Debruçando-se sobre as catorze fotografias feitas no decorrer daquele ano, Ernaux afirma que registrar tais vestígios de amor era como ter uma prova de que ainda estava viva. E diante da possibilidade da morte, ela passa a buscar uma forma literária que abarque toda sua biografia, a qual culminará em Os anos, sua obra magna escrita imediatamente depois deste O uso da foto. Diferente das descrições fotográficas dos outros livros da autora, feitas sobre retratos, aqui Annie e Marc partem da ausência. Porque, ainda que a inexistência de corpos remeta ao fim ocasionado pelo câncer, ela também potencializa o erotismo, sobretudo o daquele corpo que se transforma.
Nessa espécie de diário do abandono ao prazer, cheio de intenção artística e reflexões originais sobre a fotografia, conhecemos uma fase decisiva da vida da vencedora do prêmio Nobel de literatura de 2022 e novas facetas do modo com que ela constrói seu projeto de escrita. "Não espero a vida me trazer temas, e sim organizações desconhecidas de escrita", afirma Ernaux. Assim, em meio a meias-calças, sapatos, roupas íntimas e lençóis embolados, nos fascinamos com uma literatura capaz de apreender com agudez momentos tão fugidios.
Annie Ernaux nasceu em 1940, em Lillebonne, na França.
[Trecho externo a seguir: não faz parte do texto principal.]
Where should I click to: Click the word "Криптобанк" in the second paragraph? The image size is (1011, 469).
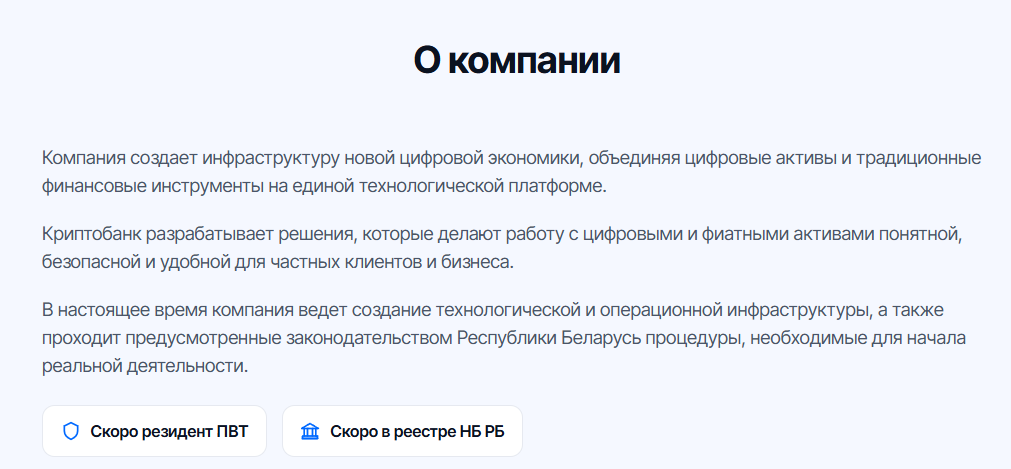(x=91, y=234)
Estudou na Universidade de Rouen e foi professora do Centre National d'Enseignement par Correspondance por mais de trinta anos. Seus livros são considerados clássicos modernos na França. Em 2022, Ernaux recebeu o prêmio Nobel de literatura pelo conjunto de sua obra.
Marc Marie (1962-2022) foi um fotógrafo e jornalista francês. Depois de estudar literatura moderna, dividiu seu tempo entre a escrita e o jornalismo freelance.